INFORMATION PROVIDED —
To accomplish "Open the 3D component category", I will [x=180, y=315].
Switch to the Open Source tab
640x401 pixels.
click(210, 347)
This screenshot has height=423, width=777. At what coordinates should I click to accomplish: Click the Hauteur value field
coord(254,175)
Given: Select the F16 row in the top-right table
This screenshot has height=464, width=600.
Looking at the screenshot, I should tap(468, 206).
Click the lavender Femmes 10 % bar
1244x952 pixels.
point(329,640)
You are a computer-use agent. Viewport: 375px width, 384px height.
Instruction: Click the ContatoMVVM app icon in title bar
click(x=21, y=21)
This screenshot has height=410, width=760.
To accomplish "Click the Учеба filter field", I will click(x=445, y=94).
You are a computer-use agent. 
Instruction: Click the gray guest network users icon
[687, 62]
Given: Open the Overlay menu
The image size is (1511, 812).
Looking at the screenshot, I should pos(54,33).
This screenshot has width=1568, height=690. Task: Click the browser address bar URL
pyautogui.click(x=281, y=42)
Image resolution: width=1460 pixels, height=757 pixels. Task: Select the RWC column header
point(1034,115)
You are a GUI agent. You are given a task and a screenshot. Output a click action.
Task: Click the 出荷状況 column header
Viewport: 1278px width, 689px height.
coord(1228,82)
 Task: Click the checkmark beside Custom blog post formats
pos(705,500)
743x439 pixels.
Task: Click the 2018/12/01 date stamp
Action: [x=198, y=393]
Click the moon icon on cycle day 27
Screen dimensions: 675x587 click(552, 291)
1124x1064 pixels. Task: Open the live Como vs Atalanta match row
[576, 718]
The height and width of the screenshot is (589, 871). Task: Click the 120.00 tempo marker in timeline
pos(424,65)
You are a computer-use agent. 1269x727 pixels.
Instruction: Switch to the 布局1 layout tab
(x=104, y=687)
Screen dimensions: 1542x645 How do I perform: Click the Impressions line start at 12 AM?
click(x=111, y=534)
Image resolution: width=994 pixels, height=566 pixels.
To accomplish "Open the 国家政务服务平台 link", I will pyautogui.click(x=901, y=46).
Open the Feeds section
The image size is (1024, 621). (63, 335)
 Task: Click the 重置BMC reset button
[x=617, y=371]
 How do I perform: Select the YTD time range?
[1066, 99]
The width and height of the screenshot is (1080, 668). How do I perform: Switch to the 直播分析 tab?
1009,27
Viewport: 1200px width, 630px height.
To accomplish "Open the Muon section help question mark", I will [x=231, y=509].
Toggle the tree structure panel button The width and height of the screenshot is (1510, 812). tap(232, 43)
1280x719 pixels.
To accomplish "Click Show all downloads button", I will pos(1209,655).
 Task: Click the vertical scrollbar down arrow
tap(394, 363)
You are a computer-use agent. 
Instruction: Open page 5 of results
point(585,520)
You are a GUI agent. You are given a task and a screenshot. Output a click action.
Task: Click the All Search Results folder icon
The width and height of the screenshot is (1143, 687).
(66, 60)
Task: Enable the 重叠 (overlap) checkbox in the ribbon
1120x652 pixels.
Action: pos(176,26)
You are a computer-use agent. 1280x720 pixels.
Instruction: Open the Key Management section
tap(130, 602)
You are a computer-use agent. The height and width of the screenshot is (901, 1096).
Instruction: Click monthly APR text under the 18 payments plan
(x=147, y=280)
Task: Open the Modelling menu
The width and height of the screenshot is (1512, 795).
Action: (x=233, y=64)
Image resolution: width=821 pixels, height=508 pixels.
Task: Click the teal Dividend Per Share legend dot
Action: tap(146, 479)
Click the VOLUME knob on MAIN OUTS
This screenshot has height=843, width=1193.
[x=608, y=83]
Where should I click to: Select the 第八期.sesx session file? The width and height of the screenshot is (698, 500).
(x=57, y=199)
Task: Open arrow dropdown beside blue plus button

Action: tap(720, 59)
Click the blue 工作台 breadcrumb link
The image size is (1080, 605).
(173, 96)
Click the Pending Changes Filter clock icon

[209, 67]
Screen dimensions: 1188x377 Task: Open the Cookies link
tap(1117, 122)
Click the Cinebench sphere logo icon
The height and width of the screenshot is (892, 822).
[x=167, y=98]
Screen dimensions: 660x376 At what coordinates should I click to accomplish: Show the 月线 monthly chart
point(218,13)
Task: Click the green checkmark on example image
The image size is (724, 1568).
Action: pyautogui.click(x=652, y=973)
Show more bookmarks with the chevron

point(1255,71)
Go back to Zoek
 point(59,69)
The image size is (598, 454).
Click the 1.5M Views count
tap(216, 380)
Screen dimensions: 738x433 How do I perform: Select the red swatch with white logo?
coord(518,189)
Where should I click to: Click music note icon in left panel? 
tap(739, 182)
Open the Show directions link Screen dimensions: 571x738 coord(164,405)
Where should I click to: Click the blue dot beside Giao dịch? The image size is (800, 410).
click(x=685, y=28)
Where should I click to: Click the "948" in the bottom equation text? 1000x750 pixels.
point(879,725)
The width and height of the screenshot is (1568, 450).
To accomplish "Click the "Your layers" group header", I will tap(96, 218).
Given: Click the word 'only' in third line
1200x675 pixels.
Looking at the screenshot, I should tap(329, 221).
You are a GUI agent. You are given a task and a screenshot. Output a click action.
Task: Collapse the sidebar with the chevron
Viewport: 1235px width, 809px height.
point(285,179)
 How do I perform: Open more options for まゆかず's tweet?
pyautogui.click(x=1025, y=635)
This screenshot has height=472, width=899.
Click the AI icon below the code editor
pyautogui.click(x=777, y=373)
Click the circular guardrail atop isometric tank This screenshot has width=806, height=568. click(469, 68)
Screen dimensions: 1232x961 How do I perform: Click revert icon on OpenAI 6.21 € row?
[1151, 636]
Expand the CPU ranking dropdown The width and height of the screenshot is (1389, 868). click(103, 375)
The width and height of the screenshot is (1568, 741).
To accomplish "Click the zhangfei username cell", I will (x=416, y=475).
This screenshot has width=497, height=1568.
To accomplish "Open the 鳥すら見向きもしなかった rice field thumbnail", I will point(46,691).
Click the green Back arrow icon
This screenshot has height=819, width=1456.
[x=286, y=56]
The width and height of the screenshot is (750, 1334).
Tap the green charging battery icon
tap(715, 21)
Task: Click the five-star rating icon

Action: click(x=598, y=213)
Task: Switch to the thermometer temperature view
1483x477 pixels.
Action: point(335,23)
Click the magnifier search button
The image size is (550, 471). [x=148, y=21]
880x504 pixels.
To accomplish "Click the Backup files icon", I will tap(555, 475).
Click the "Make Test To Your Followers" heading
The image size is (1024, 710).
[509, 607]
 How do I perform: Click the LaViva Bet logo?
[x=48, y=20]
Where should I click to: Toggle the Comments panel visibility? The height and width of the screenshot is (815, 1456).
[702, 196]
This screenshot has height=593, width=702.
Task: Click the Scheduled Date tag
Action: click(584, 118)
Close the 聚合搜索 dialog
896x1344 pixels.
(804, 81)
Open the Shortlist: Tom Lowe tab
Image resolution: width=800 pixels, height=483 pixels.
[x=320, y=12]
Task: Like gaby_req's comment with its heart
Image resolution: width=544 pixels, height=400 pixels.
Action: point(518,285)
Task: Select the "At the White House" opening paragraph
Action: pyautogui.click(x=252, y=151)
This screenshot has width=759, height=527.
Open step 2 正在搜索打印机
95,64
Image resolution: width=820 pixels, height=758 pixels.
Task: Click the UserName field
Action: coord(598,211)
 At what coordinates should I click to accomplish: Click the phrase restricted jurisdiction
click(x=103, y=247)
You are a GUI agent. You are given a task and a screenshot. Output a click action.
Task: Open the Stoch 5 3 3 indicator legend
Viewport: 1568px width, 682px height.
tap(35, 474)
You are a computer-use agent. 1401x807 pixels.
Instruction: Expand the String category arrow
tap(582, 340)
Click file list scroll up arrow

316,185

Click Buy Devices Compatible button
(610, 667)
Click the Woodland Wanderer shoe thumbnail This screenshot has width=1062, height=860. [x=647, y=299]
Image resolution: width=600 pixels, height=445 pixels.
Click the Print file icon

TO DO — Counting only lines that contain the string "computer", say how many appear in the listing above, with the number as the entire reply.

ANSWER AREA — 7